= La Calabacita =

La Calabacita is an animated short that aired at the end of children's programming on Cuban television. The animation was a design prize created for the Cuban Institute of Radio and Television's 1976 "Es la hora de dormir" (It's time to sleep) contest by Marta Porro, who was then pregnant in the hospital with her first daughter, and premiered on television in February 1977, with a short produced by the ICRT Film Studios. La Calabacita featured the titular character, who lived in a pumpkin, which he had a head similar to, an idea suggested by documentary filmmaker Santiago Àlvarez, and would sprinkle magic powder on animals, kids, toys et al using a pillow.

Over the years, Calabacita segments have been directed by Felix Ricardo Rodriguez and sung by the likes of Miriam Ramos, Mayra de la Vega, Monica Sierra, Maggie Carles, and Liuba María Hevia.

== Plot and overview ==
Two versions of La Calabacita would air at different times. A version aimed at preschool children aired at 8PM, while the second was aimed at older children who would be at school an hour later. Many people have considered 8PM to be "the hour of the Calabacita." Back then, many people hated La Calabacita because it signaled bedtime.
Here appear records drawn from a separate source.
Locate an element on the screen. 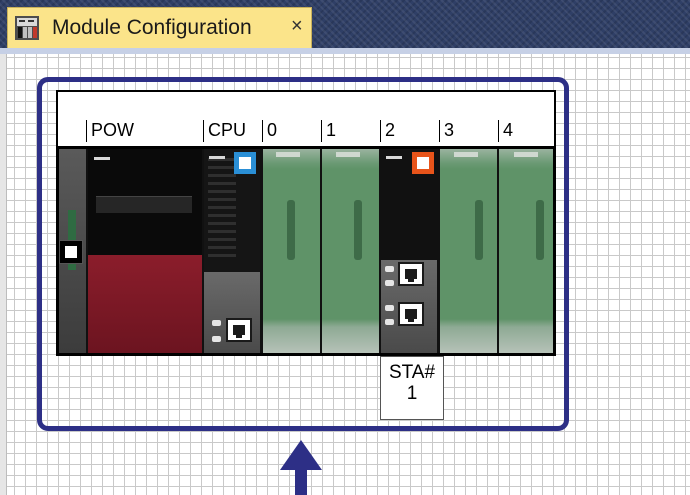 This screenshot has width=690, height=495. tab-title: Module Configuration is located at coordinates (152, 28).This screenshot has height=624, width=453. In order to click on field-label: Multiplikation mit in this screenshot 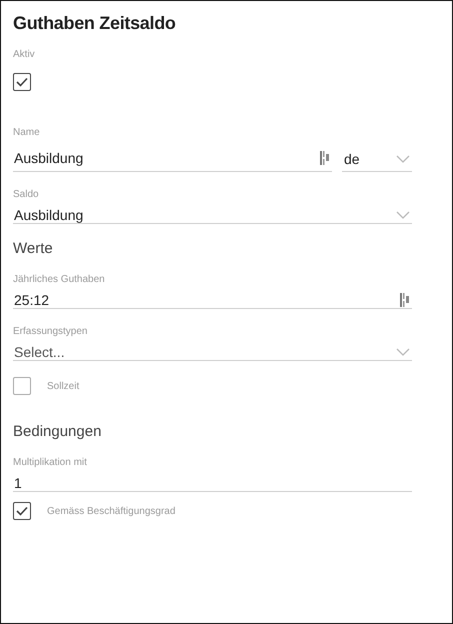, I will do `click(50, 462)`.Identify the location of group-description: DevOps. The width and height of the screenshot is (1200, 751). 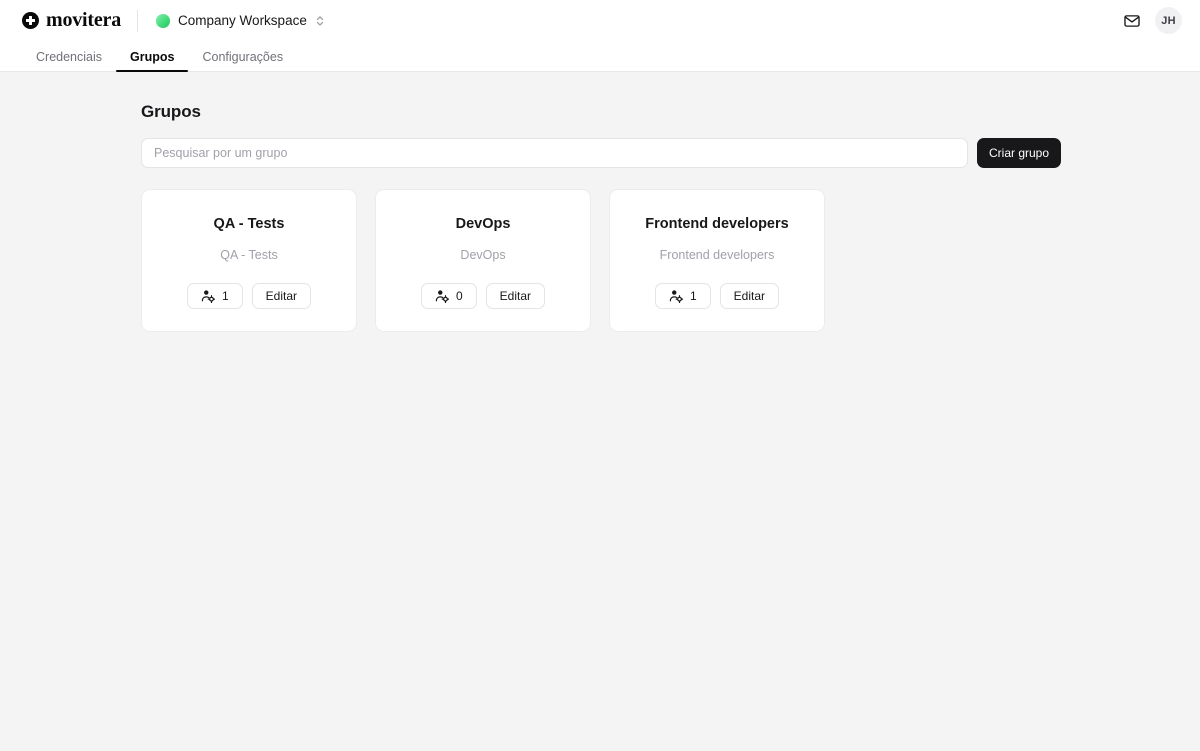
(483, 256).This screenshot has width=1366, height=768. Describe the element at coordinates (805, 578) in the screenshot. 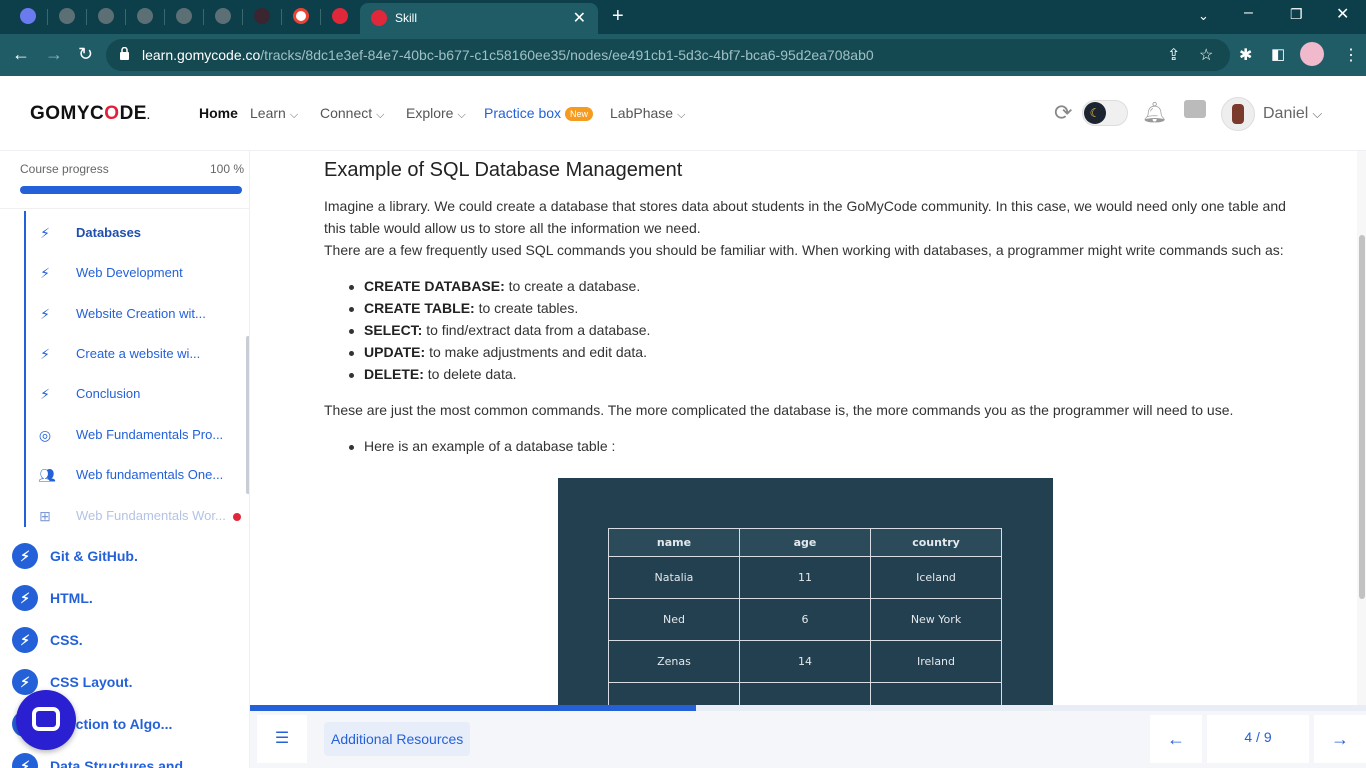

Today, everyone remembers it with affection. In the Summer season, a version of the Calabacita song about summer activities aired.

The most recent version of La Calabacita was "Travesia Magica" by Liuba María Hevia. The song has been included in some of her albums since then.

In 1981, the Calabacita starred in his own film titled Las 6 Maravillas and another in 1984 titled Suenos y Pesadillas. Both are produced by Tuilo Raggi.

La Calabacita is regarded part of Cuban broadcasting culture.